Within a few days of the release of the Proshares ETF, digital asset manager Valkyrie launched its own ETF, the Bitcoin Strategy ETF (BTF). Valkyrie believes there is strong demand for Bitcoin-tracking products in the market at present. Valkyrie has also proposed a Bitcoin-backed ETF, but their proposal has been delayed until January of next year. With the decision on Valkyrie’s physical Bitcoin ETF pushed past Q4, it’s unlikely that the SEC will approve any ETF that actively holds or manages cryptocurrencies this year.
With market trends and newly approved products bringing new investment vehicles, the SEC must soon clarify where virtual assets fit into the financial sector, and if ETFs can actively hold Bitcoin, rather than own speculative contracts.
It’s possible the SEC is worried about authorized participants demanding greater adoption once they are able to actively contribute to a physical Bitcoin ETF, and whether asset managers will attempt to list more volatile or less established cryptocurrencies.
Current SEC sentiment
The SEC has never tried to hide its concerns about how coins for an ETF would be managed, if the asset is too volatile for regular investors, or if funds could properly value cryptocurrencies in relation to their managed product.
During the November 2nd meeting held by the Securities Industry and Financial Markets Association, SEC chairman Gary Gensler had a lot to say about the regulator body’s current take on the crypto industry’s development. He pledged that regulators will be “very active” in creating regulations to cover the digital currency market.

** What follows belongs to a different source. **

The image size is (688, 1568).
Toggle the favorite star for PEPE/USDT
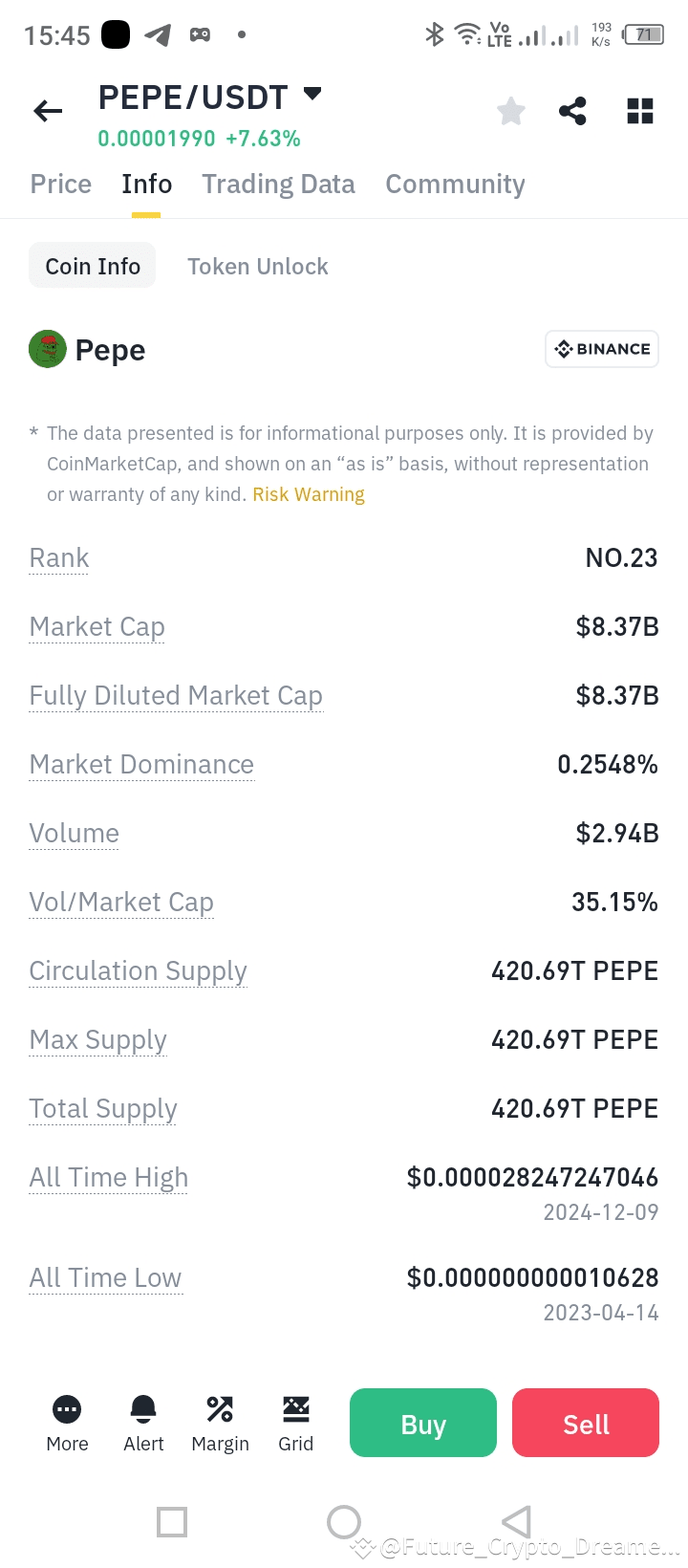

Gensler was much more interested in the report released the day before by a Treasury Department-led panel concerning stablecoins. Stablecoins don’t have the same volatility issues most cryptocurrencies deal with, but can be traded instantly by taking advantage of DeFi (Decentralized Finance) technology. He believes a lack of trust in the stablecoin’s underlying asset holdings could create stability problems and signal a step back for the cryptocurrency industry.

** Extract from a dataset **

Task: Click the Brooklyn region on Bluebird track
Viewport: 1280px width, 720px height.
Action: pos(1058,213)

Between Gensler’s comment and the recently released FATF guidance, governments and regulatory bodies seem to be signaling they are more concerned with stablecoins and the risk they pose to anti-money laundering (AML) efforts, and that they’ve accepted virtual assets are here to stay.
Gensler later remarked that the cryptocurrency industry is currently around 13 years old, has entered the “teenage” period of its life, and that “adulthood” can be achieved once it is saddled with broad regulatory oversight to prevent tax fraud or financial crimes.

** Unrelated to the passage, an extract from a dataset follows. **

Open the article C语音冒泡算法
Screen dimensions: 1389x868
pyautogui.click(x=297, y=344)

Currently, these Bitcoin ETFs only help investors speculate on the future value of BTC without allowing for direct investment. The next step for Bitcoin ETFs is for the Securities and Exchange Commission to approve a real (spot) Bitcoin ETF, which will ensure a real investment into the digital asset in order to meet collateral requirements. This will be the real holy grail moment Bitcoin maxi’s have been praying for well over a decade.
According to the Valkyrie Funds CEO Steve McClurg, a spot Bitcoin ETF is extremely unlikely this year and should only come in 2022.
As we near the end of 2021, a paradigm-shifting year for Bitcoin and friends, each new day draws louder calls from retail investors, institutions and even U.S lawmakers for a BTC spot ETF. It’s unlikely these demands can be ignored much longer. It’s time to open the floodgates and let the market decide the merits of Bitcoin, just as it does with any other stock.